To me, this looks more like ordinal numbers than like general finite sets:
For each type-level natural number n, the set  Fin n  contains
all object-level natural numbers k < n,
where  k = Fs^k Fz .

> The "thinning" function: thin i is the order-preserving embedding from
> Fin n to Fin (S n) which never returns i.
>
> > thin :: Fin (S n) -> Fin n -> Fin (S n)
> > thin Fz      i       = Fs i
> > thin (Fs i)  Fz      = Fz
> > thin (Fs i)  (Fs j)  = Fs (thin i j)

So ``thin Fz i''  is defined for  i = undefined :: Fin Z.
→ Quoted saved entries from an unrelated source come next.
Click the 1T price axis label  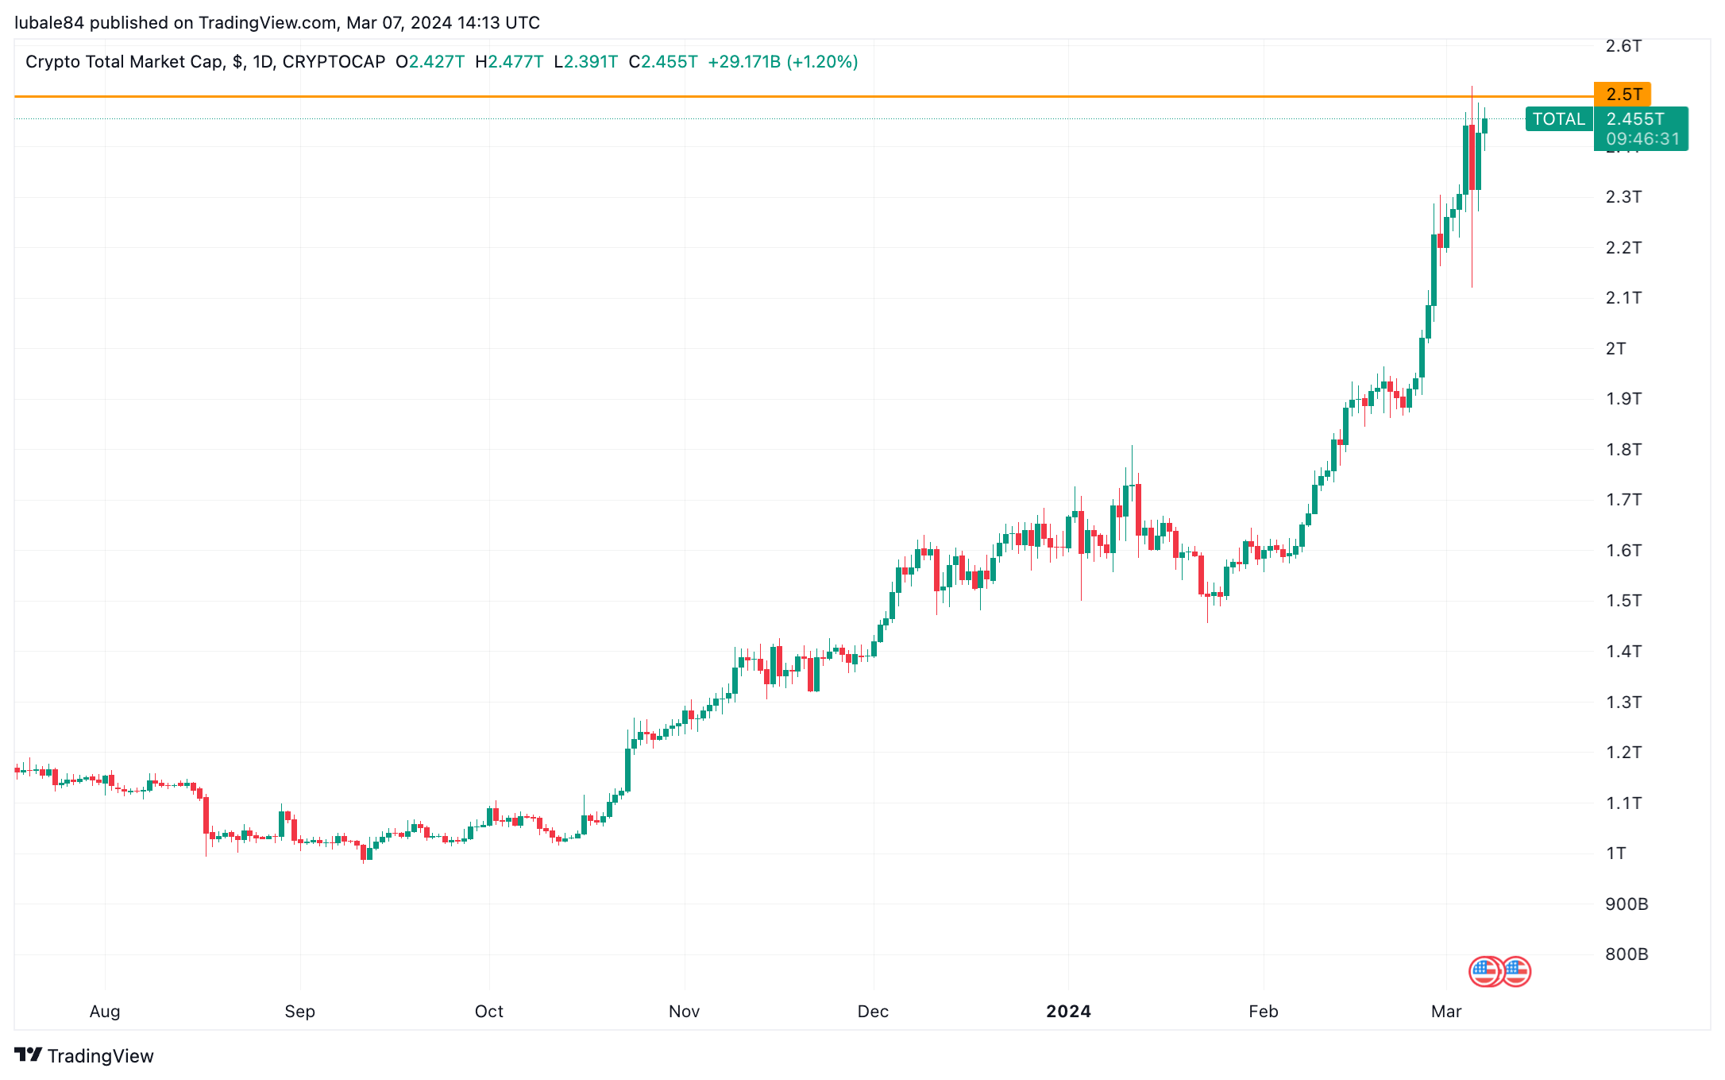tap(1615, 854)
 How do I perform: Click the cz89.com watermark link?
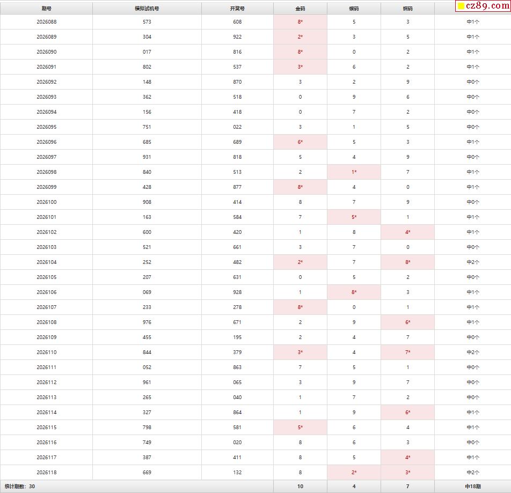pyautogui.click(x=483, y=6)
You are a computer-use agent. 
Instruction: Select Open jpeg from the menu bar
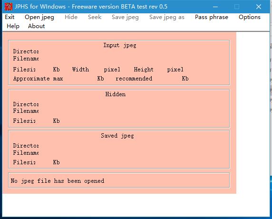tap(39, 17)
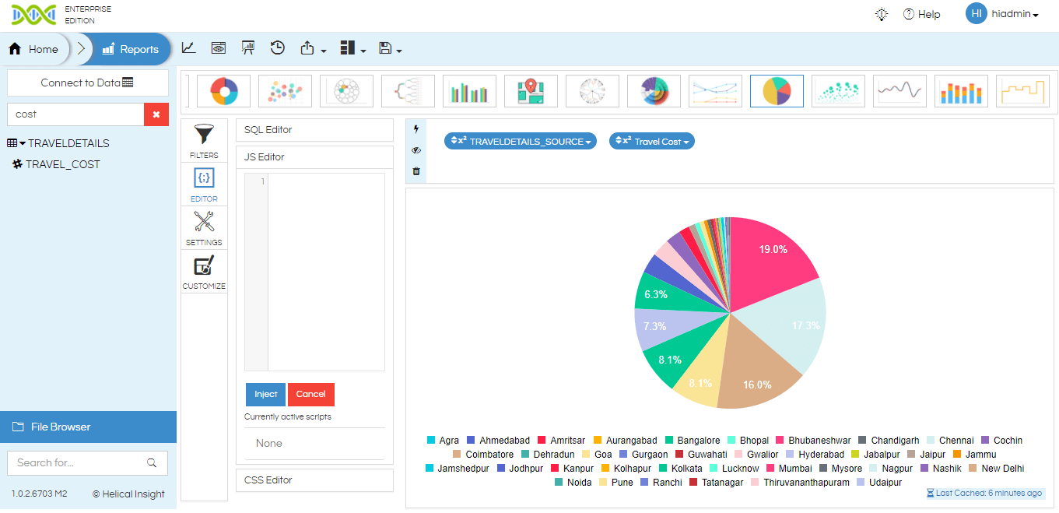
Task: Click the history clock toolbar icon
Action: pyautogui.click(x=278, y=48)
If you don't want this kind of effect, you might consider to keep the empty

> {-# OPTIONS -fglasgow-exts #-}
> data Z = Z
> data S x = S x

> data Fin :: * -> * where
>   Fz :: Fin (S n)
>   Fs :: Fin (S n) -> Fin (S (S n))

> thin :: Fin (S (S n)) -> Fin (S n) -> Fin (S (S n))
> thin Fz      i       = Fs i
> thin (Fs i)  Fz      = Fz
> thin (Fs i)  (Fs j)  = Fs (thin i j)

This gets me one line farther into thicken.
But what is possible now:

Add a lifting (or embedding) function:

> lift :: forall n . Fin n -> Fin (S n)
> lift Fz = Fz
> lift (Fs i) = Fs (lift i)

> thicken0 :: forall n . Fin n -> Fin n -> Maybe (Fin n)
> thicken0 Fz      Fz      = Nothing
> thicken0 Fz      (Fs j)  = Just (lift j)
> thicken0 (Fs i)  Fz      = Just Fz
> thicken0 (Fs i)  (Fs j)  = case (thicken0 i j) of
>      Nothing -> Nothing
>      Just k -> Just (Fs k)

I think that one ley to your trouble is the fact that there is,
as far as I can see, no direct way to define
a predicate determining whether an Fin (S n) element
is the largest of its type:

> isMax :: forall n . Fin (S n) -> Bool
> isMax = undefined

This would need a type case on  Fz :: Fin (S Z)  ---
I'd dig through Oleg's posts about type equality checking.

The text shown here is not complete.